In terzo luogo è interessante analizzare le risposte dei governi occidentali alle istanze secessioniste. Per molto tempo, infatti, una certa corrente di pensiero euro-centrica ha visto nell’utilizzo di strumenti repressivi contro le manifestazioni di piazza un qualcosa di “esotico”, adottato solo da “paesi-sottosviluppati” in Oriente. La realtà -e i fatti accaduti in Catalogna ne sono la prova più evidente- è però un’altra. Anche in Occidente i governi non hanno esitato talvolta a reprimere con la violenza le istanze secessioniste. Non si tratta qui di trovare colpe e colpevoli, non è certamente un obiettivo di questo articolo. Si tratta invece di riportare quello che è un dato di fatto: anche le Democrazie occidentali non sono allergiche alla violenza di Stato. E questo, a prescindere dalla legittimità o meno delle richieste catalane, è un problema.

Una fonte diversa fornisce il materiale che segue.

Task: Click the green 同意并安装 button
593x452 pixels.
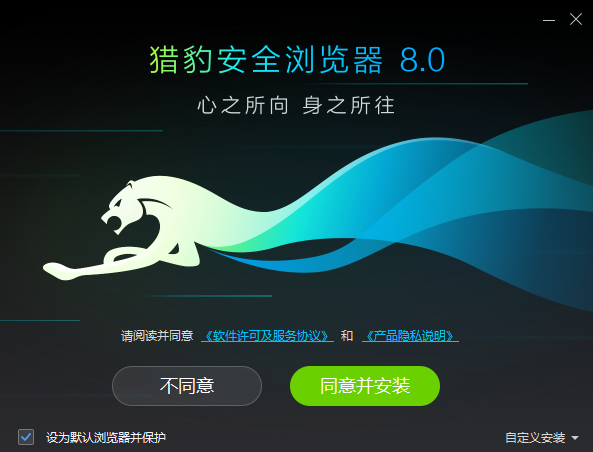Action: 365,386
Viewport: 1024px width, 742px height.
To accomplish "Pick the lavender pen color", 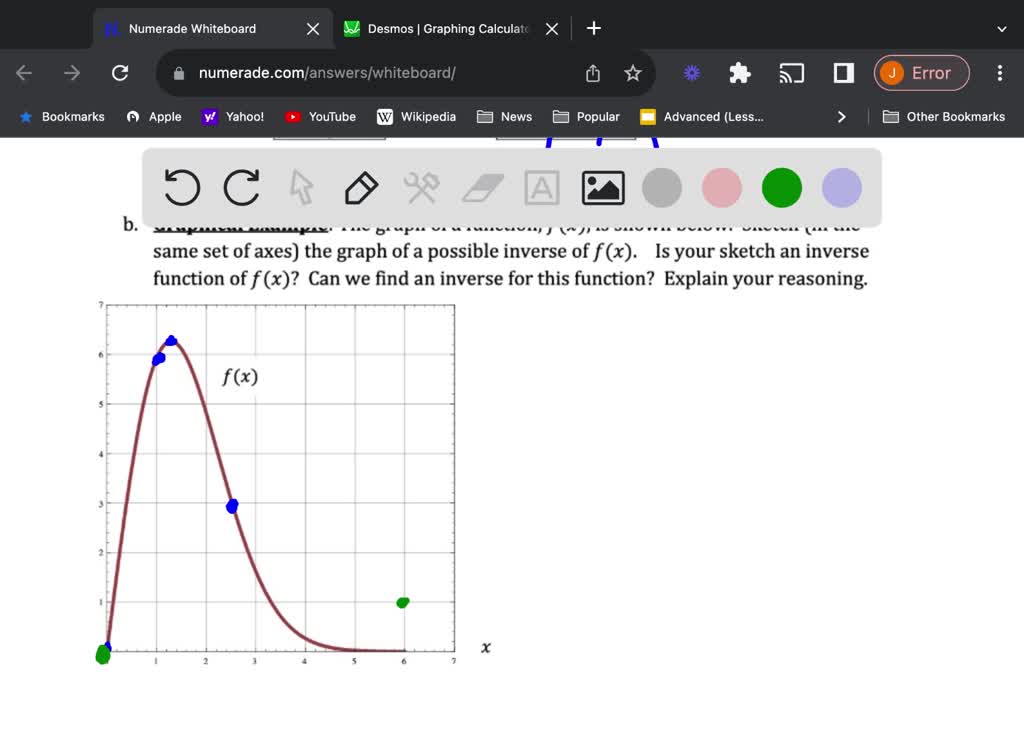I will pyautogui.click(x=842, y=187).
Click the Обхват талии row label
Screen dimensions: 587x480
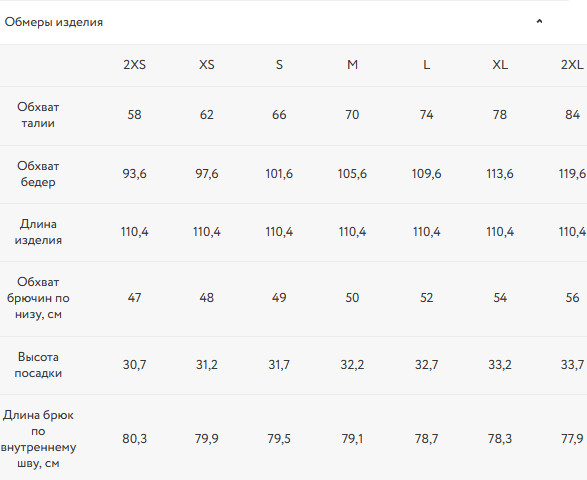pyautogui.click(x=38, y=115)
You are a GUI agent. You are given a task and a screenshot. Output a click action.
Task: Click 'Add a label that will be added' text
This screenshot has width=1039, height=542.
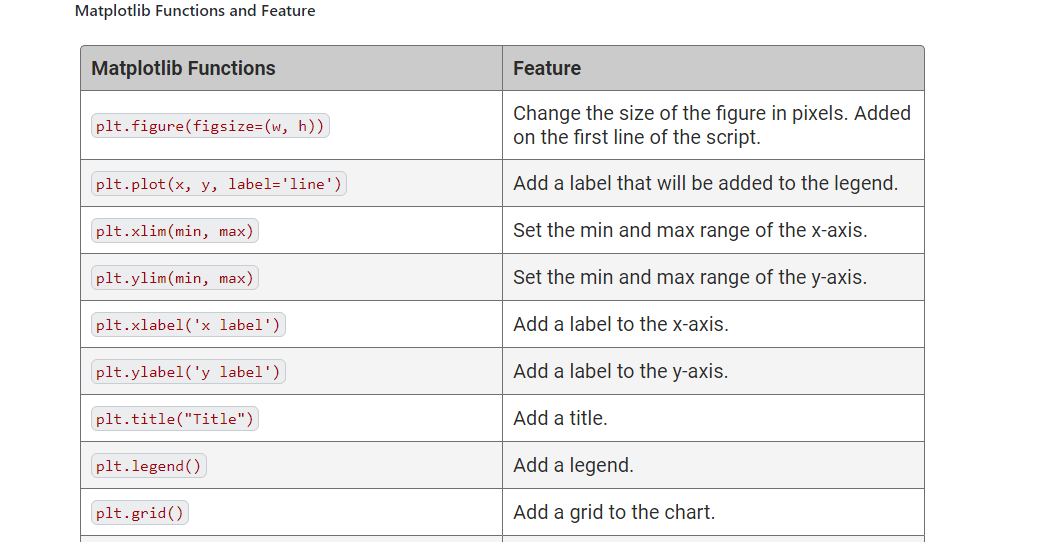tap(705, 183)
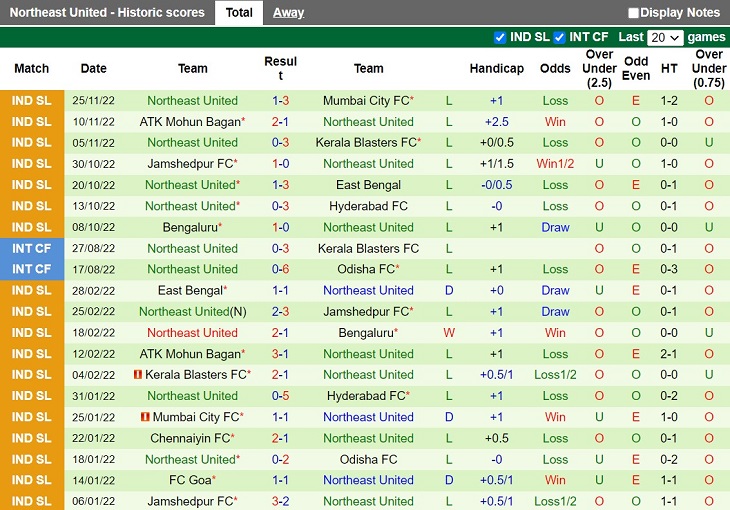Image resolution: width=730 pixels, height=510 pixels.
Task: Open the Last games count dropdown
Action: click(665, 38)
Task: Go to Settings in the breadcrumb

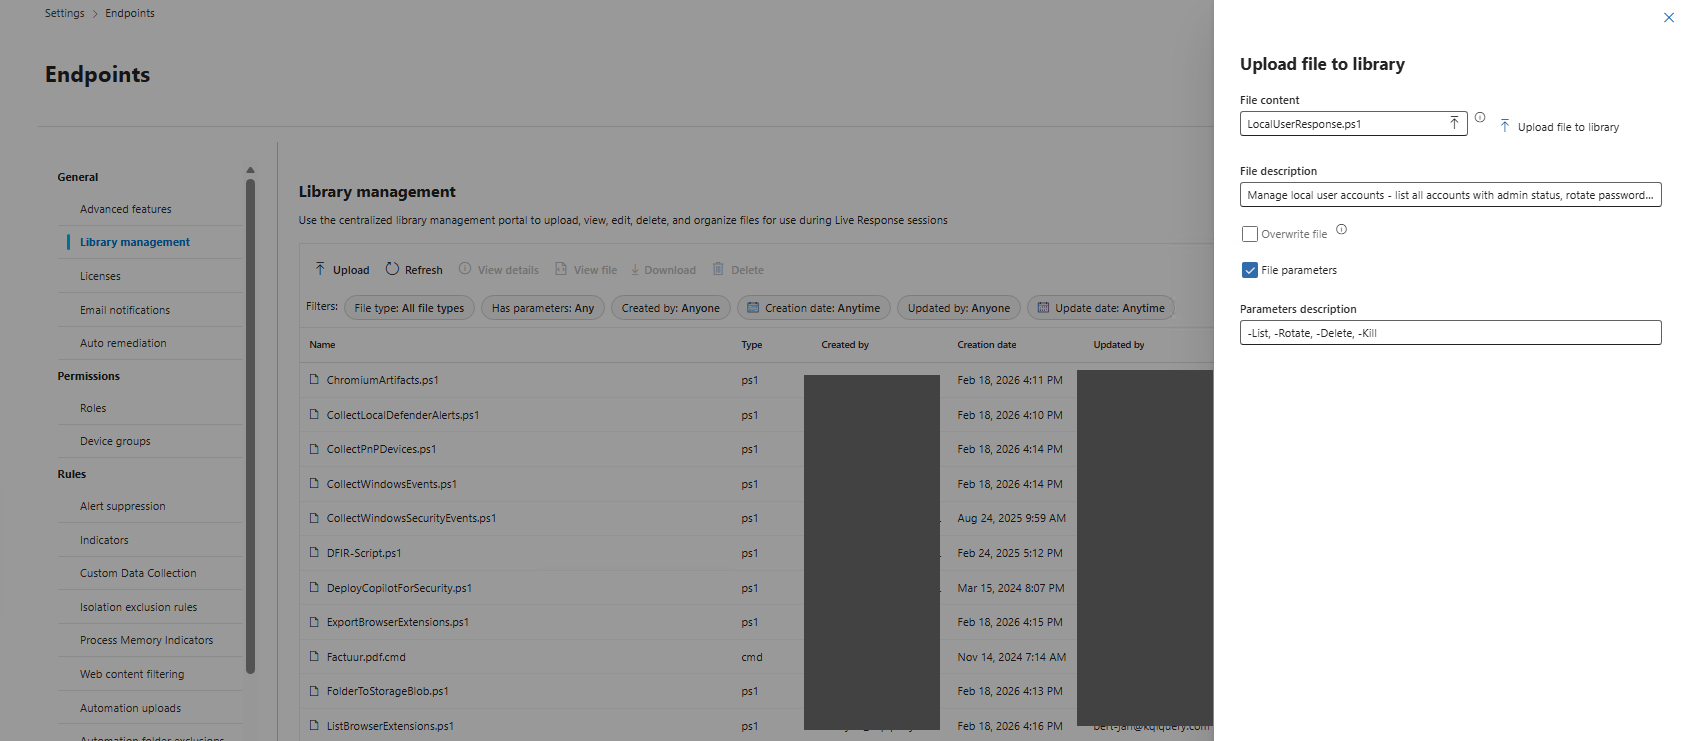Action: (x=64, y=13)
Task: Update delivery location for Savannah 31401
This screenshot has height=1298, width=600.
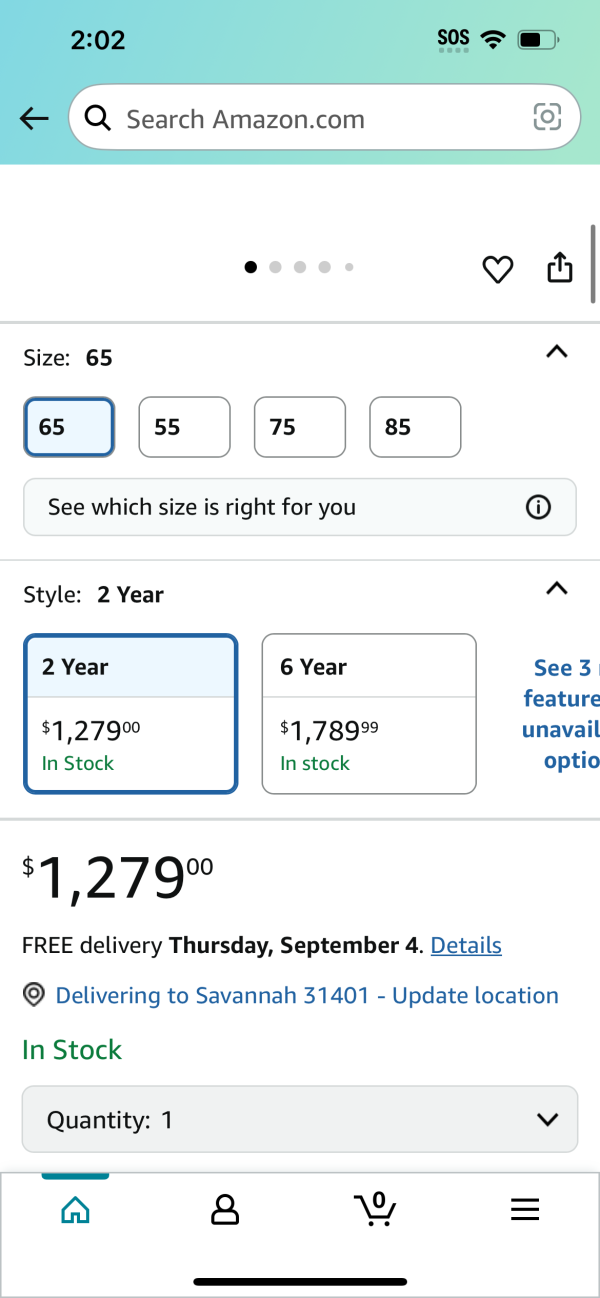Action: [307, 996]
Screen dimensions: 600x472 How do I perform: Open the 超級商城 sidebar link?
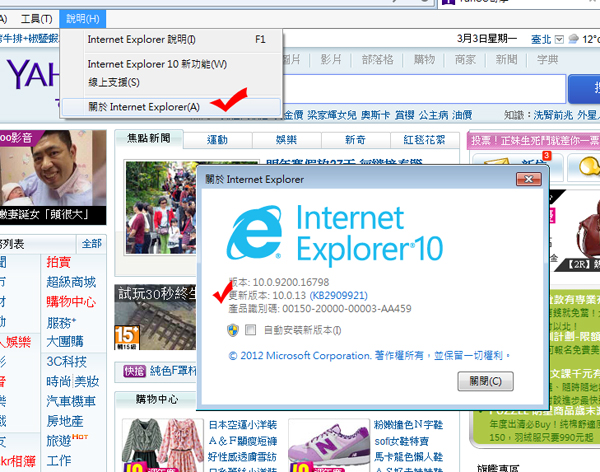tap(71, 282)
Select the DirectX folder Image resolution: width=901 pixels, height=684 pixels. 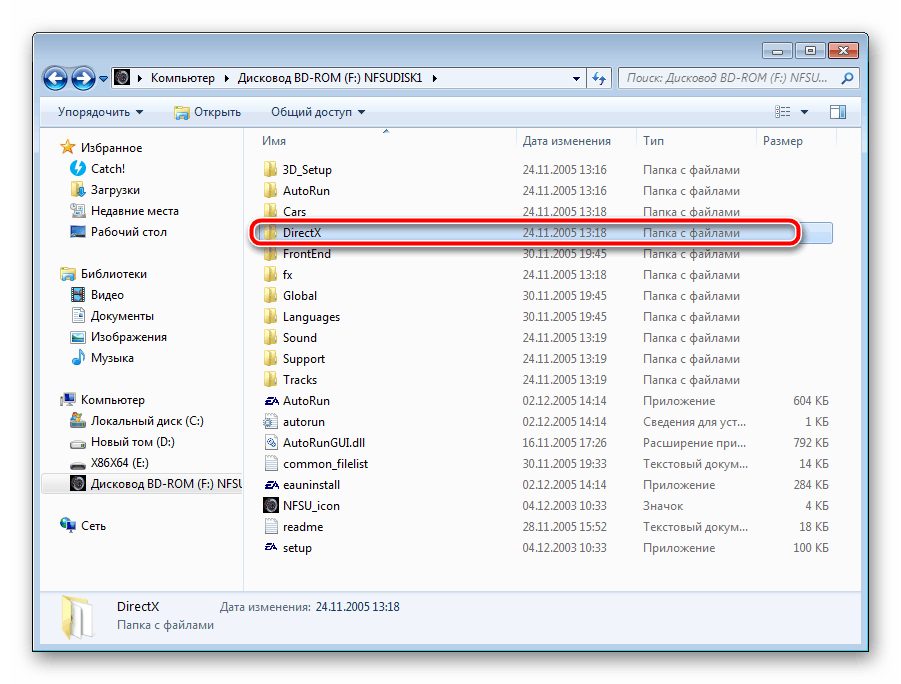pos(301,233)
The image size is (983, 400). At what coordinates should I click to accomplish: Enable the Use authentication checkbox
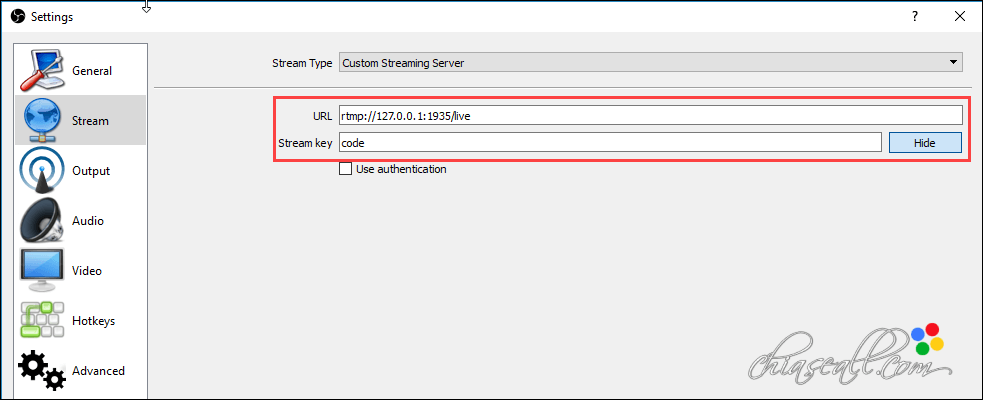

In quarto luogo, dando una rapida occhiata alla lista dei movimenti che hanno fatto la storia del secessionismo mediterraneo (compresi i tanti esclusi come i Beduini situati nella zona nord del Sinai in Egitto) è evidente che -ad ora- il centralismo vince sul secessionismo. In nessun caso movimenti di questo tipo hanno infatti portato alla nascita di nuove entità statali durevoli. I motivi sono molti, ma è chiaro che l’asimmetria di risorse e la differenza organizzativa tra gli Stati centrali e i movimenti secessionisti gioca un ruolo importante. Inoltre, “creare” da zero le istituzioni di uno Stato è un processo delicato e complesso, che necessità di una forza politica fortemente legittimata e di grandi competenze che talvolta mancano ai secessionisti. Un conto è criticare, un conto è costruire, ma questa lezione avrebbe già dovuto apprenderla guardando la politica europea.
[*] Per onestà intellettuale bisogna ricordare che la veridicità del risultato ad oggi è ancora contestato.